Text and element pointing records
──────────
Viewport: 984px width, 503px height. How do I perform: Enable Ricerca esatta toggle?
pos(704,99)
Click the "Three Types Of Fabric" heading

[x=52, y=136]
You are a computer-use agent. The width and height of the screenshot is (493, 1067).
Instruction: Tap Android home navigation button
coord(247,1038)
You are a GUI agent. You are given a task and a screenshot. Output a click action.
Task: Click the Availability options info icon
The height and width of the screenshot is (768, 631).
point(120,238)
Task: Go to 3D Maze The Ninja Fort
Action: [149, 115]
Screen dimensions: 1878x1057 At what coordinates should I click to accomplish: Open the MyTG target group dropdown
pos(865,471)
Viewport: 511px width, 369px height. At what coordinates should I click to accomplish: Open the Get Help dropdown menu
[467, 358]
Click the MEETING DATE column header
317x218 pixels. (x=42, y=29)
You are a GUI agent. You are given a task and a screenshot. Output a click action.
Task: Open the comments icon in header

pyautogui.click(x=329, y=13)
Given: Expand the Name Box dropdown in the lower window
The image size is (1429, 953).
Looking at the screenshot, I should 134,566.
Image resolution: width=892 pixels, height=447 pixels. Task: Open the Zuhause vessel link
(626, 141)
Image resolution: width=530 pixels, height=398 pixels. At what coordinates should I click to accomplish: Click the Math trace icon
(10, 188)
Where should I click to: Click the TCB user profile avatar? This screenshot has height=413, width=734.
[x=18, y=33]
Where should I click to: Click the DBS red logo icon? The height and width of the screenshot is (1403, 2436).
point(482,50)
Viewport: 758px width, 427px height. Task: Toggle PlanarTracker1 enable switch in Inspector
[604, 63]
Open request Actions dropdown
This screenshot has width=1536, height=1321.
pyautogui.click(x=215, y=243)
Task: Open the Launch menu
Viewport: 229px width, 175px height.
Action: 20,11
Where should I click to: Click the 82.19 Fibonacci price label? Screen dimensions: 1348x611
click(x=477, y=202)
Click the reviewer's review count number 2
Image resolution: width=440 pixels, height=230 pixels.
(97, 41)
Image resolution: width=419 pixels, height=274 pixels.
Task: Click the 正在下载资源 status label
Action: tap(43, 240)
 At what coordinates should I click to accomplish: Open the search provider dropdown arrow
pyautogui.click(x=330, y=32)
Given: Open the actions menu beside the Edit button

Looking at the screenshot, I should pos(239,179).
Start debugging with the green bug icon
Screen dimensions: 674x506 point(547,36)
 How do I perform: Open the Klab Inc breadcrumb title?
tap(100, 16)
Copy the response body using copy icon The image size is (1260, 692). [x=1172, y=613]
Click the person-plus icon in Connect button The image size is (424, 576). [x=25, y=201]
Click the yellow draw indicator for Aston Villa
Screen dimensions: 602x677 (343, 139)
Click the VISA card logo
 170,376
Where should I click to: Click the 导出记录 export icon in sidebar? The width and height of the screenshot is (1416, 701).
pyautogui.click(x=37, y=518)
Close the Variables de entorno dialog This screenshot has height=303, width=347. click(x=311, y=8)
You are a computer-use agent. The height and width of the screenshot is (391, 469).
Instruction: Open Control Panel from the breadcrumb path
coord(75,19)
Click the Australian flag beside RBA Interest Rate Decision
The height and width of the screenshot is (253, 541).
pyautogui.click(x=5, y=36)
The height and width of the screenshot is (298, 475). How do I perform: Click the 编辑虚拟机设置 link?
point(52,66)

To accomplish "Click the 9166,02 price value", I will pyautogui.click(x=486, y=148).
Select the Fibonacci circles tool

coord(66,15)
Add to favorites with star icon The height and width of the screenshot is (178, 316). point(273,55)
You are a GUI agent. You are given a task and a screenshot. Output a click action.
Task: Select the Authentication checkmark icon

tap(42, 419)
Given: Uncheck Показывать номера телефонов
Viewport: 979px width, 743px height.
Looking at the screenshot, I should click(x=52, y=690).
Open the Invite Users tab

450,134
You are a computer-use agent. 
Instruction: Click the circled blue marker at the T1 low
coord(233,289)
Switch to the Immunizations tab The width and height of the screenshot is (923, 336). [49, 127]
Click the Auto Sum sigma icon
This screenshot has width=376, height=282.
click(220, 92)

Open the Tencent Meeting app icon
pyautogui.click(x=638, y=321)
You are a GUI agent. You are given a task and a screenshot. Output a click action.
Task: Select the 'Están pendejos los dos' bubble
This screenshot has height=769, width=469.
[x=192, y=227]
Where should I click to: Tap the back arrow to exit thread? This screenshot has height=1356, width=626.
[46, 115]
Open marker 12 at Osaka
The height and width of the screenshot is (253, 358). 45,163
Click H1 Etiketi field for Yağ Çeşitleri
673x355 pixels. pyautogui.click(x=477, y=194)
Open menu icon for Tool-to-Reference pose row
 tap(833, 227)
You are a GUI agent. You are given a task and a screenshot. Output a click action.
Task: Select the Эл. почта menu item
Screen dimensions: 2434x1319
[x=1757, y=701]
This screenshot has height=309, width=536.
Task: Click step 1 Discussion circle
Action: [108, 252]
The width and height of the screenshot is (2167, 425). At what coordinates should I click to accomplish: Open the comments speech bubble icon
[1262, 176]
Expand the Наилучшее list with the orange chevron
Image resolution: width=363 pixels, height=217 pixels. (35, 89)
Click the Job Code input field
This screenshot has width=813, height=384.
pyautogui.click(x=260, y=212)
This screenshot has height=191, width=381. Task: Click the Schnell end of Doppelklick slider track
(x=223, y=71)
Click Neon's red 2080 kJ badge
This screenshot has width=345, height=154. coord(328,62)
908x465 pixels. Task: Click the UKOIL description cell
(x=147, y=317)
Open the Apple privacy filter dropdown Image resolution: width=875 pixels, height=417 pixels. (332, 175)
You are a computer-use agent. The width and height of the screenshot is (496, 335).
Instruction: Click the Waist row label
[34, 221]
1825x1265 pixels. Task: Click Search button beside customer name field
──────────
● Exercise goal:
Please copy every one of the lines above word for word, from first to last.

● Exercise response:
Viewport: 984px width, 503px height. How do I perform: Enable Ricerca esatta toggle?
pos(704,99)
Click the "Three Types Of Fabric" heading

[x=52, y=136]
You are a computer-use agent. The width and height of the screenshot is (493, 1067).
Instruction: Tap Android home navigation button
coord(247,1038)
You are a GUI agent. You are given a task and a screenshot. Output a click action.
Task: Click the Availability options info icon
The height and width of the screenshot is (768, 631).
point(120,238)
Task: Go to 3D Maze The Ninja Fort
Action: [149, 115]
Screen dimensions: 1878x1057 At what coordinates should I click to accomplish: Open the MyTG target group dropdown
pos(865,471)
Viewport: 511px width, 369px height. At what coordinates should I click to accomplish: Open the Get Help dropdown menu
[467, 358]
Click the MEETING DATE column header
317x218 pixels. (x=42, y=29)
You are a GUI agent. You are given a task and a screenshot. Output a click action.
Task: Open the comments icon in header

pyautogui.click(x=329, y=13)
Given: Expand the Name Box dropdown in the lower window
The image size is (1429, 953).
Looking at the screenshot, I should 134,566.
Image resolution: width=892 pixels, height=447 pixels. Task: Open the Zuhause vessel link
(626, 141)
Image resolution: width=530 pixels, height=398 pixels. At what coordinates should I click to accomplish: Click the Math trace icon
(10, 188)
Where should I click to: Click the TCB user profile avatar? This screenshot has height=413, width=734.
[x=18, y=33]
Where should I click to: Click the DBS red logo icon? The height and width of the screenshot is (1403, 2436).
point(482,50)
Viewport: 758px width, 427px height. Task: Toggle PlanarTracker1 enable switch in Inspector
[604, 63]
Open request Actions dropdown
This screenshot has width=1536, height=1321.
pyautogui.click(x=215, y=243)
Task: Open the Launch menu
Viewport: 229px width, 175px height.
Action: 20,11
Where should I click to: Click the 82.19 Fibonacci price label? Screen dimensions: 1348x611
click(x=477, y=202)
Click the reviewer's review count number 2
Image resolution: width=440 pixels, height=230 pixels.
(97, 41)
Image resolution: width=419 pixels, height=274 pixels.
Task: Click the 正在下载资源 status label
Action: tap(43, 240)
 At what coordinates should I click to accomplish: Open the search provider dropdown arrow
pyautogui.click(x=330, y=32)
Given: Open the actions menu beside the Edit button

Looking at the screenshot, I should pos(239,179).
Start debugging with the green bug icon
Screen dimensions: 674x506 point(547,36)
 How do I perform: Open the Klab Inc breadcrumb title?
tap(100, 16)
Copy the response body using copy icon The image size is (1260, 692). [x=1172, y=613]
Click the person-plus icon in Connect button The image size is (424, 576). [x=25, y=201]
Click the yellow draw indicator for Aston Villa
Screen dimensions: 602x677 (343, 139)
Click the VISA card logo
 170,376
Where should I click to: Click the 导出记录 export icon in sidebar? The width and height of the screenshot is (1416, 701).
pyautogui.click(x=37, y=518)
Close the Variables de entorno dialog This screenshot has height=303, width=347. click(x=311, y=8)
You are a computer-use agent. The height and width of the screenshot is (391, 469).
Instruction: Open Control Panel from the breadcrumb path
coord(75,19)
Click the Australian flag beside RBA Interest Rate Decision
The height and width of the screenshot is (253, 541).
pyautogui.click(x=5, y=36)
The height and width of the screenshot is (298, 475). How do I perform: Click the 编辑虚拟机设置 link?
point(52,66)

To accomplish "Click the 9166,02 price value", I will pyautogui.click(x=486, y=148).
Select the Fibonacci circles tool

coord(66,15)
Add to favorites with star icon The height and width of the screenshot is (178, 316). point(273,55)
You are a GUI agent. You are given a task and a screenshot. Output a click action.
Task: Select the Authentication checkmark icon

tap(42, 419)
Given: Uncheck Показывать номера телефонов
Viewport: 979px width, 743px height.
Looking at the screenshot, I should click(x=52, y=690).
Open the Invite Users tab

450,134
You are a computer-use agent. 
Instruction: Click the circled blue marker at the T1 low
coord(233,289)
Switch to the Immunizations tab The width and height of the screenshot is (923, 336). [49, 127]
Click the Auto Sum sigma icon
This screenshot has width=376, height=282.
click(220, 92)

Open the Tencent Meeting app icon
pyautogui.click(x=638, y=321)
You are a GUI agent. You are given a task and a screenshot. Output a click action.
Task: Select the 'Están pendejos los dos' bubble
This screenshot has height=769, width=469.
[x=192, y=227]
Where should I click to: Tap the back arrow to exit thread? This screenshot has height=1356, width=626.
[46, 115]
Open marker 12 at Osaka
The height and width of the screenshot is (253, 358). 45,163
Click H1 Etiketi field for Yağ Çeşitleri
673x355 pixels. pyautogui.click(x=477, y=194)
Open menu icon for Tool-to-Reference pose row
 tap(833, 227)
You are a GUI agent. You are given a task and a screenshot. Output a click action.
Task: Select the Эл. почта menu item
Screen dimensions: 2434x1319
[x=1757, y=701]
This screenshot has height=309, width=536.
Task: Click step 1 Discussion circle
Action: [108, 252]
The width and height of the screenshot is (2167, 425). At what coordinates should I click to accomplish: Open the comments speech bubble icon
[1262, 176]
Expand the Наилучшее list with the orange chevron
Image resolution: width=363 pixels, height=217 pixels. (35, 89)
Click the Job Code input field
This screenshot has width=813, height=384.
pyautogui.click(x=260, y=212)
This screenshot has height=191, width=381. Task: Click the Schnell end of Doppelklick slider track
(x=223, y=71)
Click Neon's red 2080 kJ badge
This screenshot has width=345, height=154. coord(328,62)
908x465 pixels. Task: Click the UKOIL description cell
(x=147, y=317)
Open the Apple privacy filter dropdown Image resolution: width=875 pixels, height=417 pixels. (332, 175)
You are a computer-use agent. The width and height of the screenshot is (496, 335).
Instruction: Click the Waist row label
[34, 221]
1825x1265 pixels. Task: Click Search button beside customer name field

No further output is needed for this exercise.